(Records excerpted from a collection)
★ ★ ★ ★ ★

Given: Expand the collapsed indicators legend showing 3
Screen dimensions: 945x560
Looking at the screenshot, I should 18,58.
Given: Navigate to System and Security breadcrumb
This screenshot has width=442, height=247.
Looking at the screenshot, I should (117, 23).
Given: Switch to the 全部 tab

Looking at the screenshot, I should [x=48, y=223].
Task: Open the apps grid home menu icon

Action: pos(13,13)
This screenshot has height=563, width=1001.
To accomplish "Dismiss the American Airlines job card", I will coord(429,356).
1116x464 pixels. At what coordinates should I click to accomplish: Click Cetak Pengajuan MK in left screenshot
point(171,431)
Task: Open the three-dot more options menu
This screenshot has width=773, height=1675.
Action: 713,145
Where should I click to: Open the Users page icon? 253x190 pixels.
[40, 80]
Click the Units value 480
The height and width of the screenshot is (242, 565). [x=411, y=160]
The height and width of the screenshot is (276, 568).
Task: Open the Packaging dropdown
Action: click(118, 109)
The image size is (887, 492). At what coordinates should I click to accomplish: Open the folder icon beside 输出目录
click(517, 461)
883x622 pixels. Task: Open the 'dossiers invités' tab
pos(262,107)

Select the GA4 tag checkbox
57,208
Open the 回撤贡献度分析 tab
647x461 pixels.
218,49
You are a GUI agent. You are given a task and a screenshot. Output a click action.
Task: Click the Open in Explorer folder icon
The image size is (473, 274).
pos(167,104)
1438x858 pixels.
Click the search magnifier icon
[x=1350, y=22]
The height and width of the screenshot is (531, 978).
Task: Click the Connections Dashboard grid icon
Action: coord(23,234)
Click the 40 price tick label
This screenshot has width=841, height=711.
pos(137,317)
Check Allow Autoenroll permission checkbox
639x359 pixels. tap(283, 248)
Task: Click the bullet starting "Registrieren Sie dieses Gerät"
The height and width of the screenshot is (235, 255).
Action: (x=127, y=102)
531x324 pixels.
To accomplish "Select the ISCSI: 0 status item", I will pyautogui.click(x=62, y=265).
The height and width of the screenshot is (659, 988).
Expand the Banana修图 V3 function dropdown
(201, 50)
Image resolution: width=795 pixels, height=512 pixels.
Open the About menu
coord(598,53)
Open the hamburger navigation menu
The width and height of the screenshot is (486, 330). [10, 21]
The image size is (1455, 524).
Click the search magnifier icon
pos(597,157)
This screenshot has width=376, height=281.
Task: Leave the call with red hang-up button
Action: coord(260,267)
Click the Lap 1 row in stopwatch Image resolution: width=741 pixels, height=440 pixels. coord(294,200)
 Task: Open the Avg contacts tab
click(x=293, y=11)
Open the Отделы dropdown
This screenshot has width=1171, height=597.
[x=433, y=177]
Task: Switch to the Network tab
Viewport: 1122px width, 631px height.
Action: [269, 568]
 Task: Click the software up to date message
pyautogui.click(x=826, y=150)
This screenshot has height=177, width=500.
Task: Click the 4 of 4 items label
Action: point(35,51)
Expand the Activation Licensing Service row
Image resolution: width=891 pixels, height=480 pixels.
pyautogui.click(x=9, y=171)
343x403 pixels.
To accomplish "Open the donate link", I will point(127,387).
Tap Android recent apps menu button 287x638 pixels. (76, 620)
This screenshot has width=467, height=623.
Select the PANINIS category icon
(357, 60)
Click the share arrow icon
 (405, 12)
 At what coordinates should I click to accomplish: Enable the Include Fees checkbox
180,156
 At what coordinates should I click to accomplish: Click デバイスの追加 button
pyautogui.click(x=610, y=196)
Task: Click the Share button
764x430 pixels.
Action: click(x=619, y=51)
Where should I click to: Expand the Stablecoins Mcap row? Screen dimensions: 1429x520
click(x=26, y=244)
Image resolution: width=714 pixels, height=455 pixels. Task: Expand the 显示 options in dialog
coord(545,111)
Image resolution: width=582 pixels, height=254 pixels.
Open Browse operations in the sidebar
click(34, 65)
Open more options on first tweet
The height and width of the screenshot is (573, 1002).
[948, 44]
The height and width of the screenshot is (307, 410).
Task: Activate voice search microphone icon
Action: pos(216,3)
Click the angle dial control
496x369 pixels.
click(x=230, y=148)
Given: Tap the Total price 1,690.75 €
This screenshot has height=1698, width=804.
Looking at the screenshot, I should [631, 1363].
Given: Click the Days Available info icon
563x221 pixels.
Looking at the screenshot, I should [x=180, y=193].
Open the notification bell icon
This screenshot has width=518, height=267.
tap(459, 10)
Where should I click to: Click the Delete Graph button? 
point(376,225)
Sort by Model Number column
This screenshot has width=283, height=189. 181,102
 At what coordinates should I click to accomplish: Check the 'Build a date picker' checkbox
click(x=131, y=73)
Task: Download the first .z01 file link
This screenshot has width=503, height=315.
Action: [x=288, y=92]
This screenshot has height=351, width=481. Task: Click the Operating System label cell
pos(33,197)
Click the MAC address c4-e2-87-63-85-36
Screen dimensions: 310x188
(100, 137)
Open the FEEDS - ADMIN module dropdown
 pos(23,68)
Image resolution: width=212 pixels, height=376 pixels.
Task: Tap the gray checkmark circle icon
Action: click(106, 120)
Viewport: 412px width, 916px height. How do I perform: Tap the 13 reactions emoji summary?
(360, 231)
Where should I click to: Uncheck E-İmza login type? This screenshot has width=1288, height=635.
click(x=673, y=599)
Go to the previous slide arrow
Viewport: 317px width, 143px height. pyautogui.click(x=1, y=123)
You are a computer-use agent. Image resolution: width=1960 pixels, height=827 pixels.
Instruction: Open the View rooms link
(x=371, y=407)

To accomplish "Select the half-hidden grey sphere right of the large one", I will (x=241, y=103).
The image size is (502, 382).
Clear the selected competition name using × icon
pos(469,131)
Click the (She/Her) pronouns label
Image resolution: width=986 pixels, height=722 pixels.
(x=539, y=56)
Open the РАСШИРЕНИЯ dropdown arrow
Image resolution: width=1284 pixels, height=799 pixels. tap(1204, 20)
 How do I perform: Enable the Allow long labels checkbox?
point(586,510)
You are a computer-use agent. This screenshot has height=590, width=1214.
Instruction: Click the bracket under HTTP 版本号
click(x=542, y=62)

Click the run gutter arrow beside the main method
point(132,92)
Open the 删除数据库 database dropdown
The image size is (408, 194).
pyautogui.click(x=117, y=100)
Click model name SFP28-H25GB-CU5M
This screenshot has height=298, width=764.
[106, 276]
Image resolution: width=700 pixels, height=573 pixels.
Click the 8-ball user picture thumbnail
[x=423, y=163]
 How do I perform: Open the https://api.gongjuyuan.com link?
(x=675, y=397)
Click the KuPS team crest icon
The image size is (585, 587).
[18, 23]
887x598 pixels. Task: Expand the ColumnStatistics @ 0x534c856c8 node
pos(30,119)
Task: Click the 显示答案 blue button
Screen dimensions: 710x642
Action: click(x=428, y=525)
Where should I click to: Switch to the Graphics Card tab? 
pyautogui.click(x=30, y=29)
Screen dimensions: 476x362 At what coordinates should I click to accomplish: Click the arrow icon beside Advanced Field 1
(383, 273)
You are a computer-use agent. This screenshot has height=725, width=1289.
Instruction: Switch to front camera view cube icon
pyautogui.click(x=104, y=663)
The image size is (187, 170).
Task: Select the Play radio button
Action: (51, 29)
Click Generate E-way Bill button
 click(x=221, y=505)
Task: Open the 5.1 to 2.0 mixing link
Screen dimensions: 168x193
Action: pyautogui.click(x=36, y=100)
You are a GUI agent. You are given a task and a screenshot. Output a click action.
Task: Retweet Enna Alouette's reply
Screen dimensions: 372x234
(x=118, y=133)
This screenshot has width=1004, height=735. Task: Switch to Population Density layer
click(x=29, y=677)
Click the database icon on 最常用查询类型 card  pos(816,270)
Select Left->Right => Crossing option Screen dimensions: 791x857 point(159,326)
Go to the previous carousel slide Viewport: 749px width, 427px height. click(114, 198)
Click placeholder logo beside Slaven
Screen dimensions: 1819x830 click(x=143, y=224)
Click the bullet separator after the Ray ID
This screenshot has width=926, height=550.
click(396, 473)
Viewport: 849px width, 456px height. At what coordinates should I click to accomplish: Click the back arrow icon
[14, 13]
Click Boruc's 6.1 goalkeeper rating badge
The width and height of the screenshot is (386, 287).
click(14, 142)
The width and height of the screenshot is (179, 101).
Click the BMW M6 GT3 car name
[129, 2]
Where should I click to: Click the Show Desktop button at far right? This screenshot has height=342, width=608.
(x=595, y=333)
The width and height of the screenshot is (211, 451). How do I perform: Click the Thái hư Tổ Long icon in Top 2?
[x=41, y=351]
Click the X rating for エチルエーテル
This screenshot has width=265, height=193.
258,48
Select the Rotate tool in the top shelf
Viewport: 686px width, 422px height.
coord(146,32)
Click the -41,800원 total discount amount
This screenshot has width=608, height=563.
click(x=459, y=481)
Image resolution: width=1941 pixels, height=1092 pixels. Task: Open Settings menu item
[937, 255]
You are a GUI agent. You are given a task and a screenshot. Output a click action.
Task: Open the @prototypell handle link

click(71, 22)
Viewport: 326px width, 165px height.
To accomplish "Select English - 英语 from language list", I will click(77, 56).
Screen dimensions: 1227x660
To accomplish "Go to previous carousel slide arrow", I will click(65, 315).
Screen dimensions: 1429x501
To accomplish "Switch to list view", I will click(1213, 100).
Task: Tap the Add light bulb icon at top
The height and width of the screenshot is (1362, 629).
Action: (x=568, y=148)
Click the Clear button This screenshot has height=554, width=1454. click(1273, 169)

★ ★ ★ ★ ★

* **EXERCISE INSTRUCTIONS**
All that belongs in the answer is the run of lines above from the line containing "Task: Click the Open in Explorer folder icon" through the line containing "Click the 40 price tick label", exactly as written.

* **ANSWER TO THIS PROBLEM**
Task: Click the Open in Explorer folder icon
The image size is (473, 274).
pos(167,104)
1438x858 pixels.
Click the search magnifier icon
[x=1350, y=22]
The height and width of the screenshot is (531, 978).
Task: Click the Connections Dashboard grid icon
Action: coord(23,234)
Click the 40 price tick label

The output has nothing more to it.